_What you should do_
An exact transcription of the lines from the one holding "Where should I click to: Open" to the end of the entries below, and nothing more, is the required answer. Please omit the pictures.

(Records drawn from a dataset)
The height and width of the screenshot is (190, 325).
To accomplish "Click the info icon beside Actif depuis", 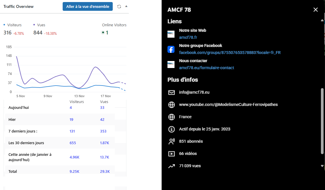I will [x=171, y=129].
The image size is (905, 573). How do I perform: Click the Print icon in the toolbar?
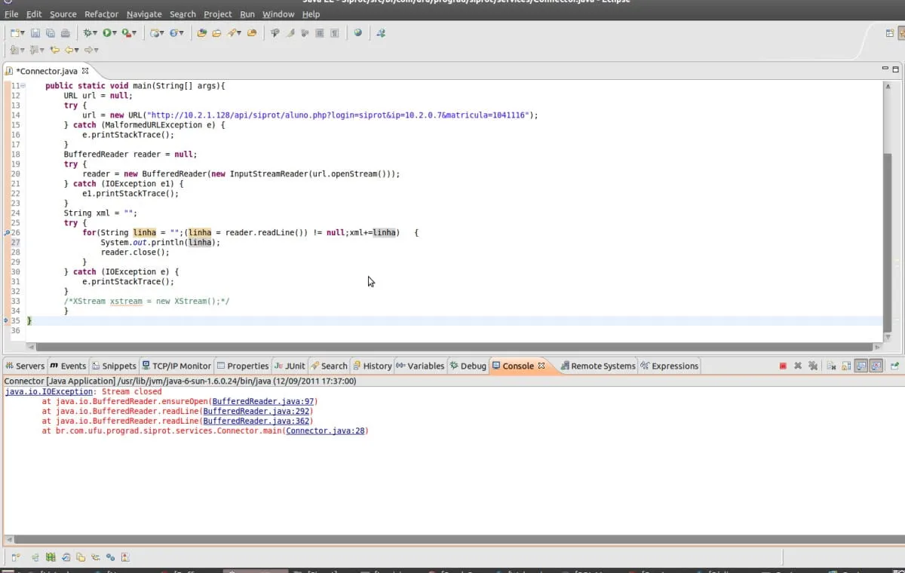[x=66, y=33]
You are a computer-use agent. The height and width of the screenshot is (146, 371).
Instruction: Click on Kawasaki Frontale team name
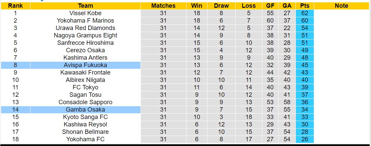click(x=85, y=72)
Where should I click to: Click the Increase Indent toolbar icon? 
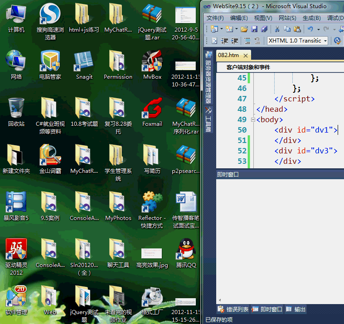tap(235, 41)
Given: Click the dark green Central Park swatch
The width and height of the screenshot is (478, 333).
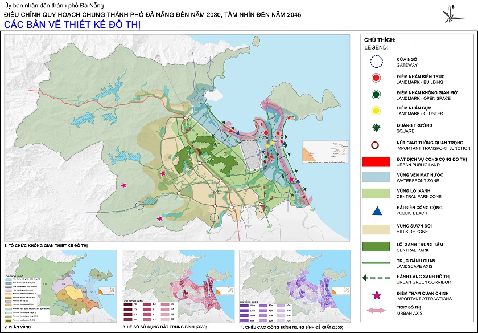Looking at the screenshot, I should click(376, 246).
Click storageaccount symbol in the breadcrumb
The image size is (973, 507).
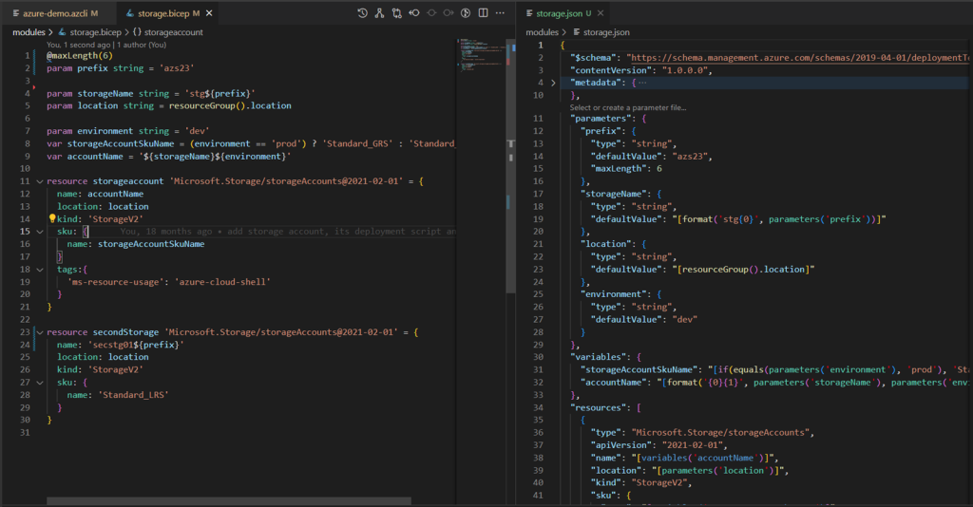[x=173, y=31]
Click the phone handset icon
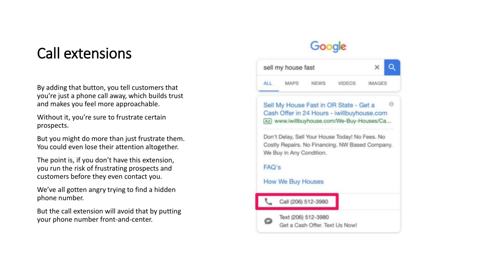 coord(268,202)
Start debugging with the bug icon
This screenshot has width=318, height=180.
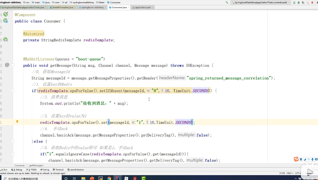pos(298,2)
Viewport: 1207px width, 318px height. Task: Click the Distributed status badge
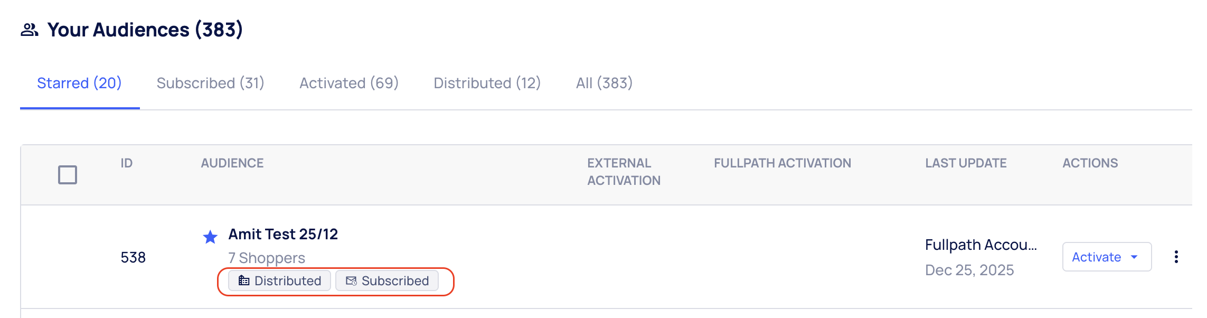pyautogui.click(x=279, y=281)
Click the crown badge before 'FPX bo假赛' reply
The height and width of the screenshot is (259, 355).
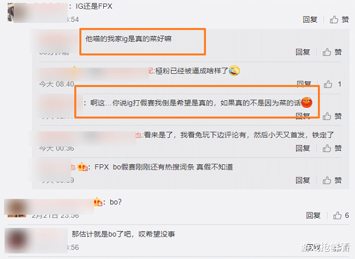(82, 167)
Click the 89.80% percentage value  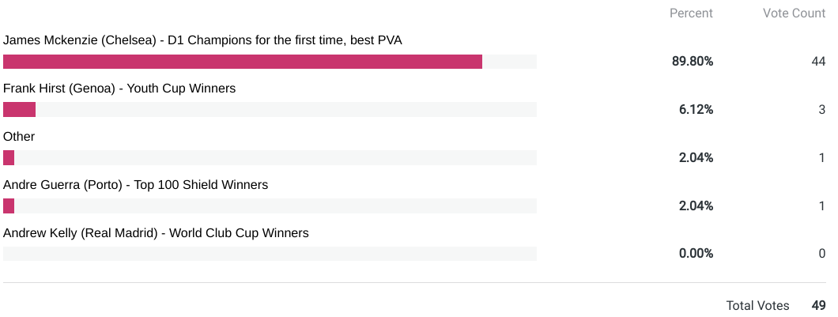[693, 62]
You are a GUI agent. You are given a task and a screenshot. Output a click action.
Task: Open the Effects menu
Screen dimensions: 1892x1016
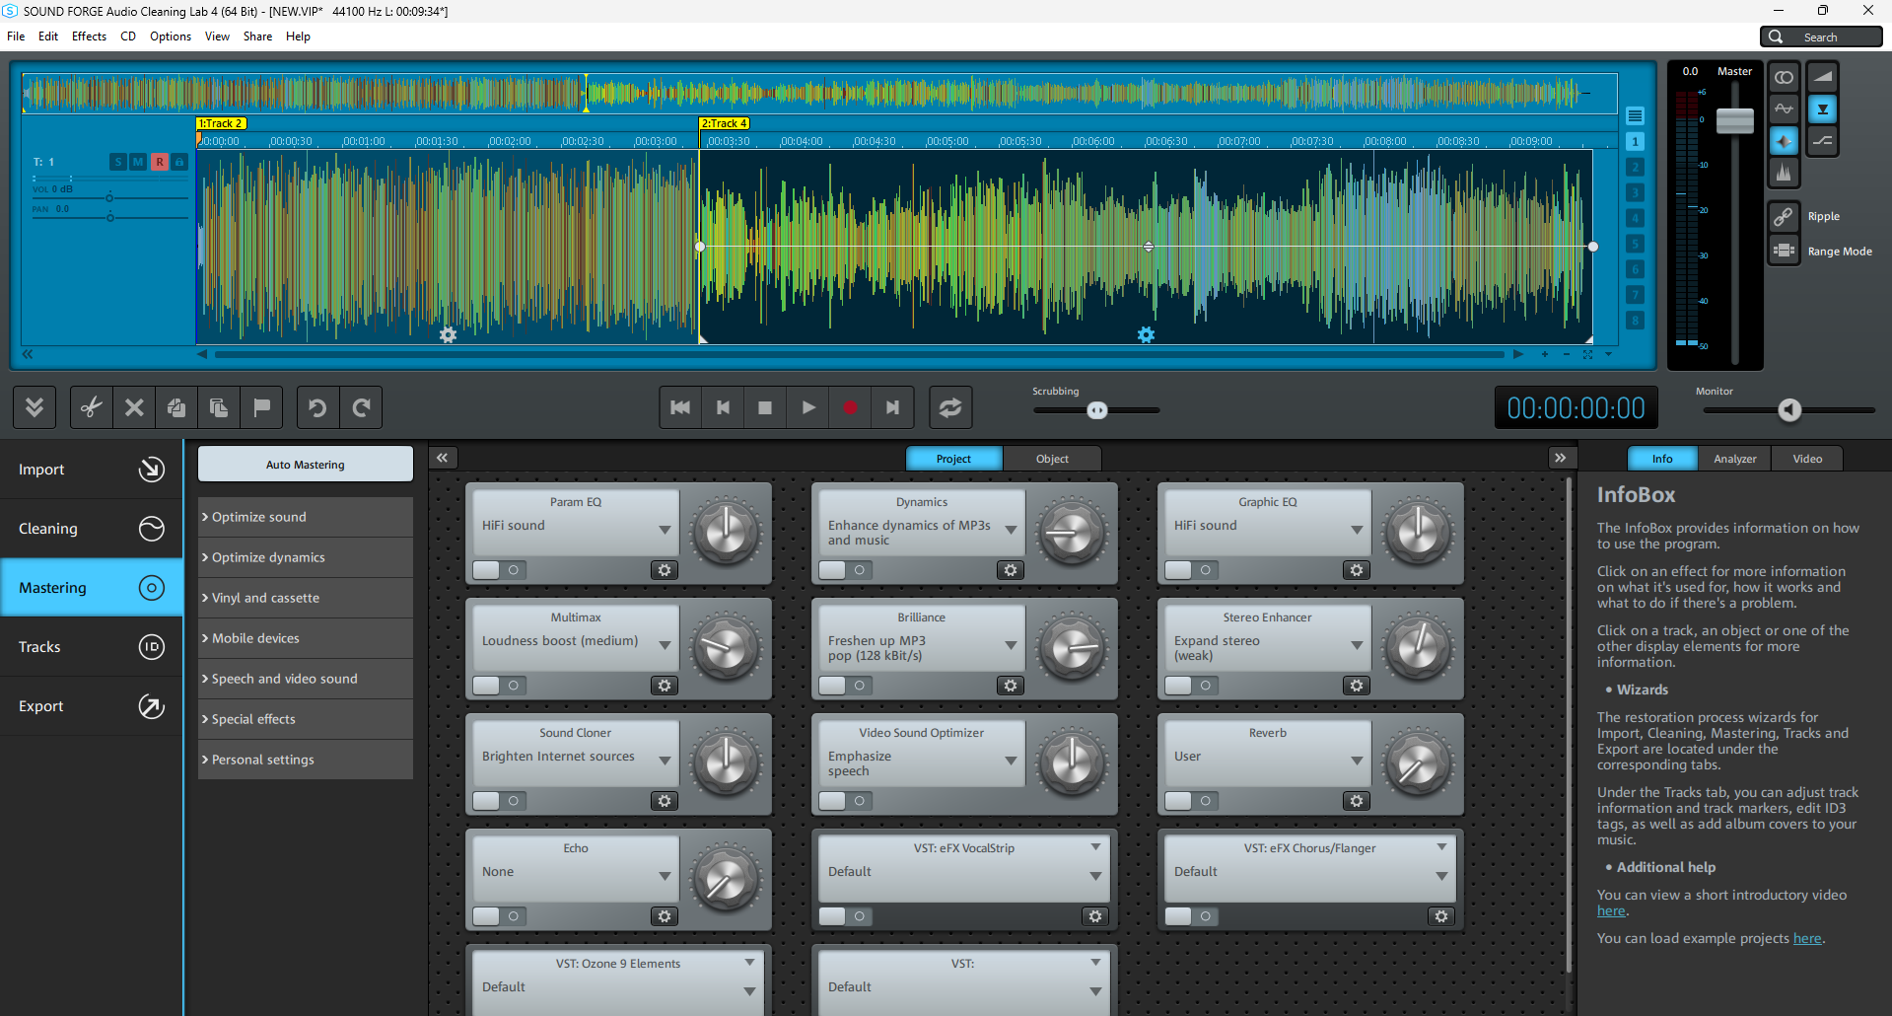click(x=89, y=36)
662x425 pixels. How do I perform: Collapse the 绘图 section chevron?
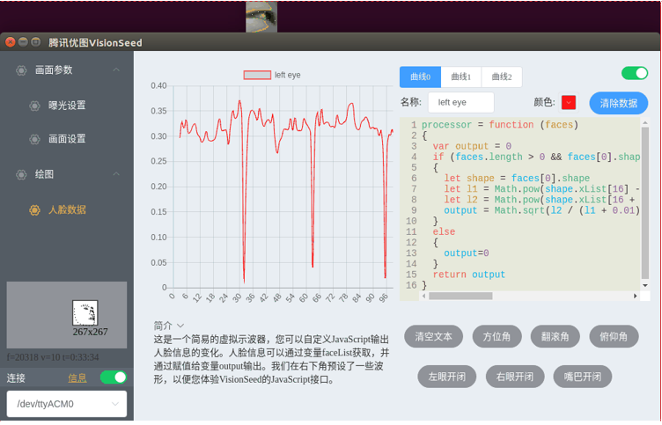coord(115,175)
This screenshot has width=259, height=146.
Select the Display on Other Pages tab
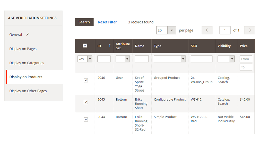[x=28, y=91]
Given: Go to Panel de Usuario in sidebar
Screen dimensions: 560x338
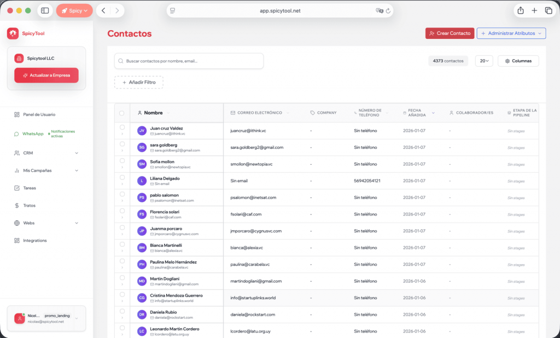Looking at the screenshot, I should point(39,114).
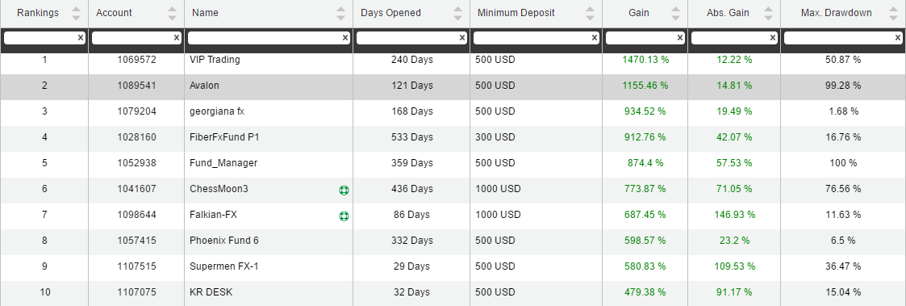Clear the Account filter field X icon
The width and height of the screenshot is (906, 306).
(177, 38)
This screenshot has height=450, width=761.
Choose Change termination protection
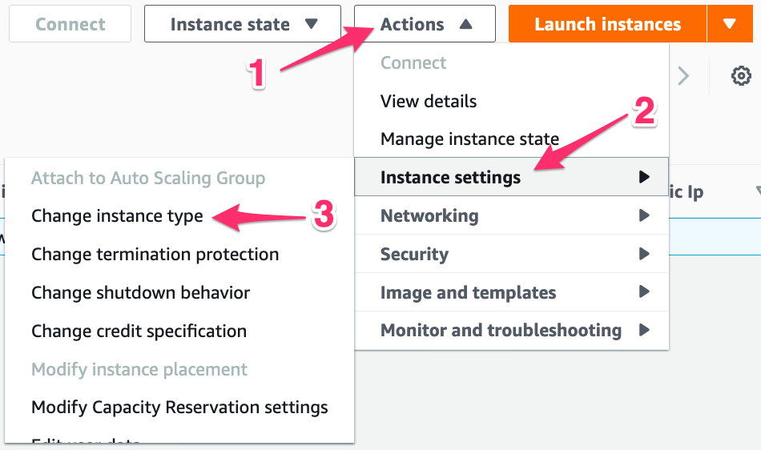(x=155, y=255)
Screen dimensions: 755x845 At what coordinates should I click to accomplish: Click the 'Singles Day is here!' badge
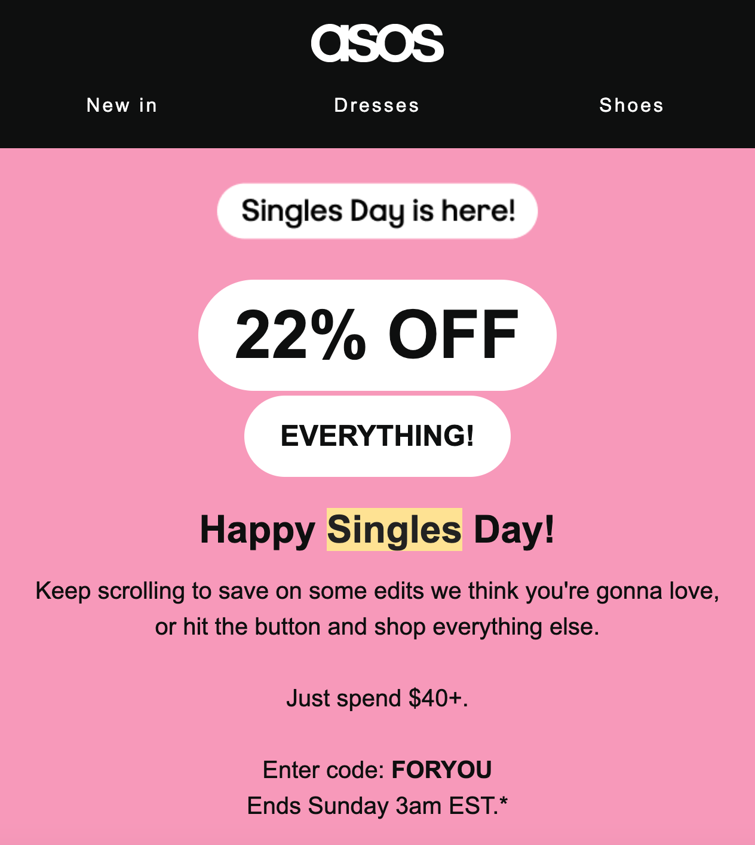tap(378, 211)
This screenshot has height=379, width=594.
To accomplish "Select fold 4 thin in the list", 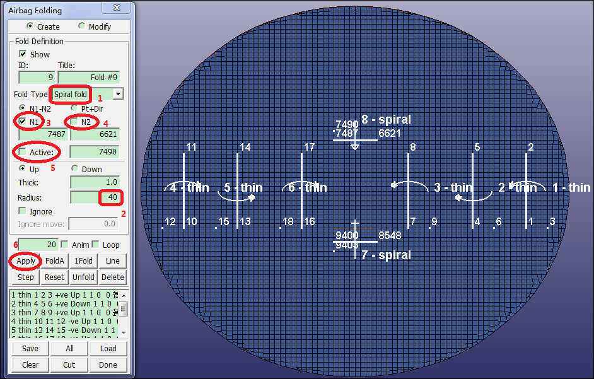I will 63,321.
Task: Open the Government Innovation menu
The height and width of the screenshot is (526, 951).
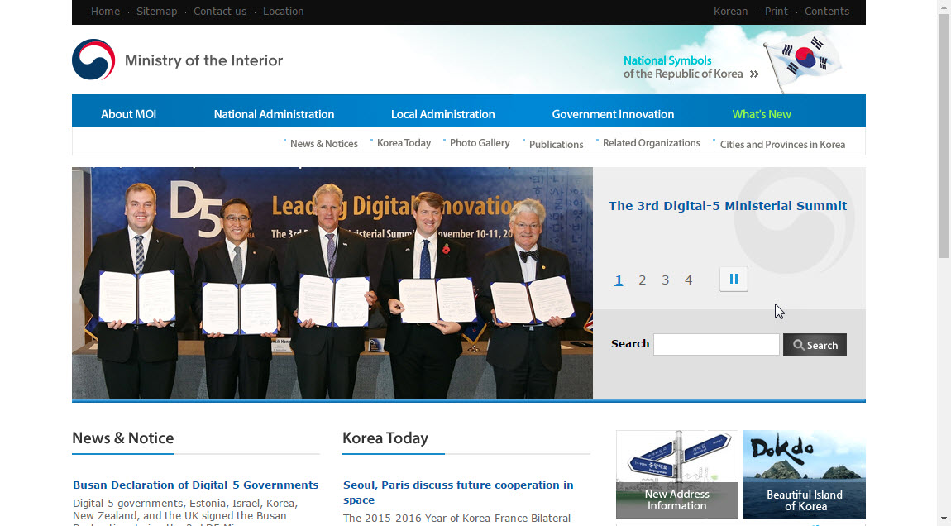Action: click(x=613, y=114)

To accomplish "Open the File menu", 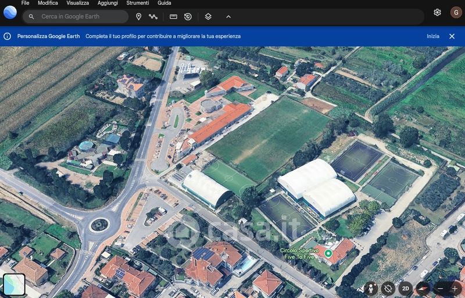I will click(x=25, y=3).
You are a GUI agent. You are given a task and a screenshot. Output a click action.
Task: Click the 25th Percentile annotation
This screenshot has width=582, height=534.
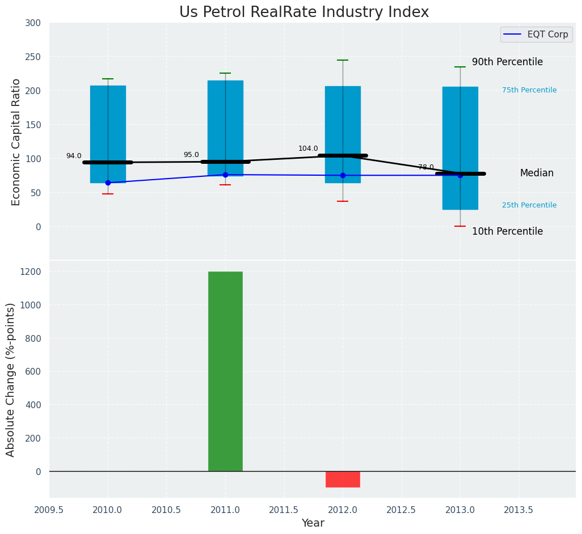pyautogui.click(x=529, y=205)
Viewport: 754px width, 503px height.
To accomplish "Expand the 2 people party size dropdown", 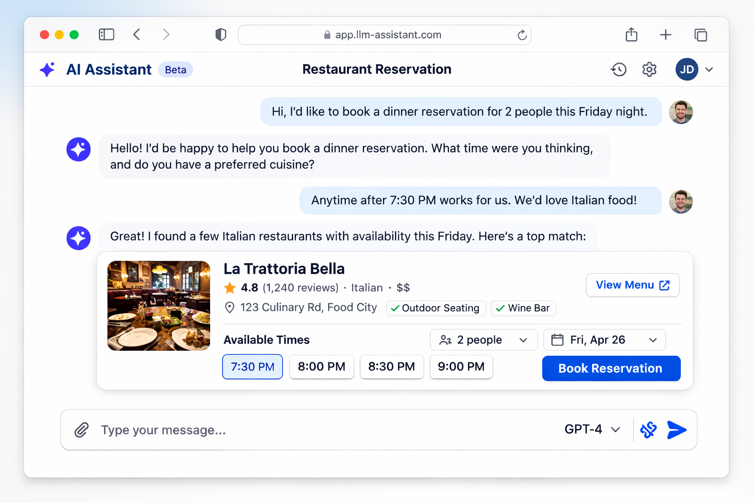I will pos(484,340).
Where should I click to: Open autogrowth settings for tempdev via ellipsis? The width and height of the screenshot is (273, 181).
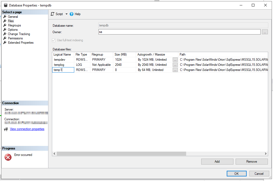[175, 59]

_Answer box_
Where should I click to: Open autogrowth settings for tempdev via ellipsis? The width and height of the screenshot is (273, 181).
[175, 59]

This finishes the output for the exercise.